We’ve only been staying in Lawrence County, Tennessee for a week but already I think word of me has spread like wildfire through the local Amish community. With each passing horse and buggy, I can just imagine the exchanges between community members.
Maybe it’s a tip of the straw hat or a certain knot used to hitch their horse to the post. It could also be the fact that I’ve now pulled into nearly a dozen Amish farms and stopped several buggy drivers asking for one apparently odd item: a Moses basket. Are you having a “huh?” moment yet? So far just about everyone I’ve met has so don’t feel bad about it.
Homestead Hottie got the idea to pick up a Moses basket for our daughter whom we’re still waiting to be born while staying here at The Farm.
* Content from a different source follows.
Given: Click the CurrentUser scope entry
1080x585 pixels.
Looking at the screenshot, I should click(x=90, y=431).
Our Darling Daughter has decided to sleep in the pack ‘n play instead of a “big girl bed” which means we need to find another sleeping option for her baby sister pronto. Talina got the idea to go with a Moses Basket to easily transport our new little one around the house and from house to garden and back again while chasing after our toddler daughter.
Since we are just a few minutes away from a large Amish settlement, we thought their crafting hands might have created some really amazing Moses baskets to sling a baby around in. One dusty farm stop after another, we seemed to be leaving a trail of bewildering looks in our path. After some explanation, the Amish basketmakers usually got the idea but sat in quiet pondering how to put it together.
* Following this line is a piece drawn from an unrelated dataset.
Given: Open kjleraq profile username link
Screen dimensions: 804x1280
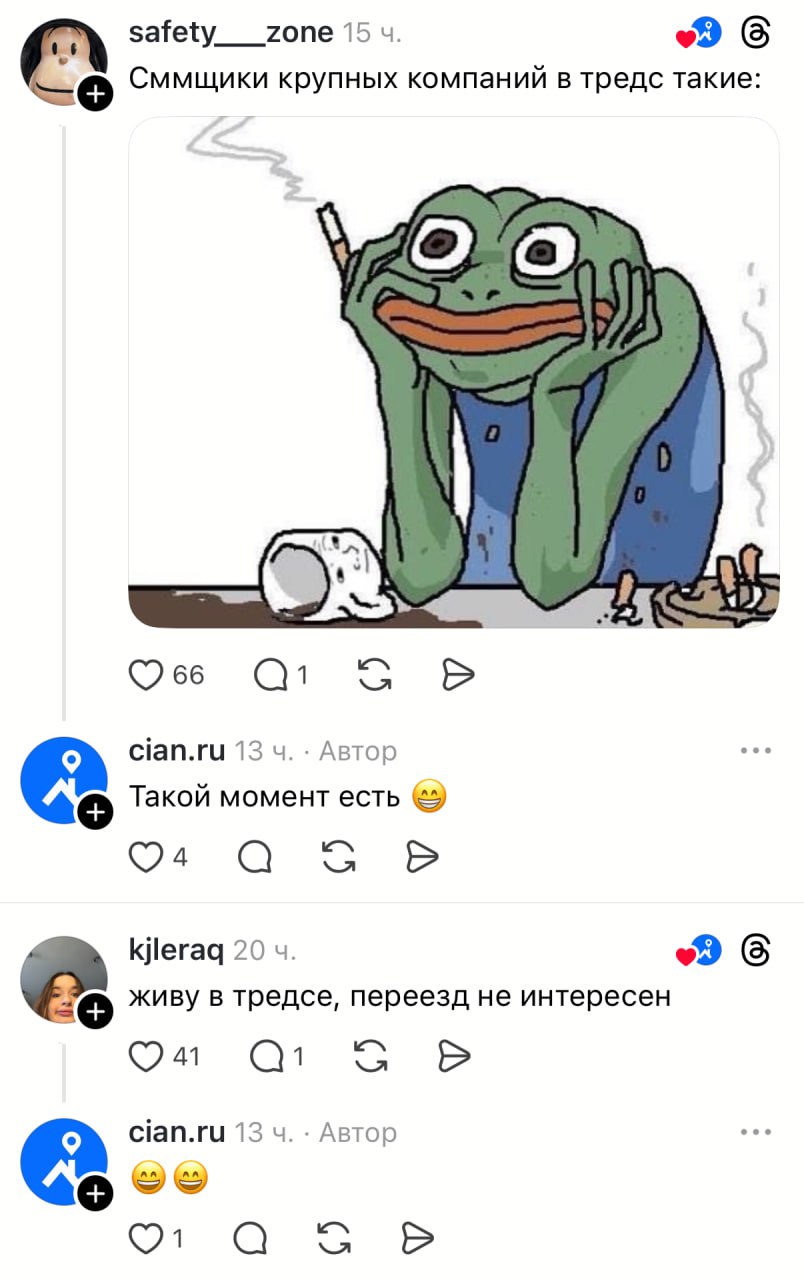Looking at the screenshot, I should click(177, 950).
“Like an egg basket,” one Amish woman muttered while staring holes through her feet, perched on the side doorstep of her farmhouse.
“Is an egg basket big enough for a baby?” I asked.
“Well sure,” she said hesitantly, still staring down at her dusty doorstep. “Egg baskets are big.”
Still not convinced or reassured, I pressed the issue harder. “Will it be able to support the weight of an infant baby?”
“Ya, it should,” the Amish woman said under her breath, now nervously fidgeting with the basket she was in the process of weaving when I pulled up.
“Well, I’ll keep looking but I might be back to ask you to make one,” I ended with as I slinked back through the fine farm dust to the car left idling in the barnyard.
Now repeat that same exchange about a half-dozen times and you begin to get the idea. I also found it funny that no matter how small or tight-knit their Amish community might be, most of them pretend to not know what the other is doing or making. There are no references in Amish country unless it is to someone who is “in the family”. One proud father with a long snowy white beard, perched quietly in his roadside stand, sent me around the corner to his daughter’s farm to pickup fresh peanut butter. Ask them though if there is anyone in the area who makes woven baskets and they clam up, almost as if you’re speaking a foreign language.
After my wild toad ride through the backroads of the Etheridge, Tennessee Amish country, I decided to give my wife and darling daughter a break for a couple days. Pulling out of town for a hike the other day, an Amish horse and buggy was parked at the corner gas station. Spread throughout the grass around the buggy were dozens of baskets. Seeing another opportunity I quickly whipped into the parking lot and approached the man quietly weaving away from his driver’s seat.
“A what?” he said when I asked if he happened to make Moses baskets.
“A Moses basket…something that you can carry a baby around in?” I shot back.
“Are you the one who stopped by the farms the other day?” he asked inquisitively.
I was stunned. Across pastures, barnyard fences and the distinctive cloppity clop clop and rattle of the horse drawn buggies, word of my strange request was making its way through Amish country. Surely word would get around of what I was on the hunt for and work back to me that one had been located and was ready to meet my wallet. But no, it’s just been met with more inquisitive looks and long drawn out thoughts. That’s Amish country for ya though. Unfortunately it looks like this time around, the Amish will just have to lose out to Amazon.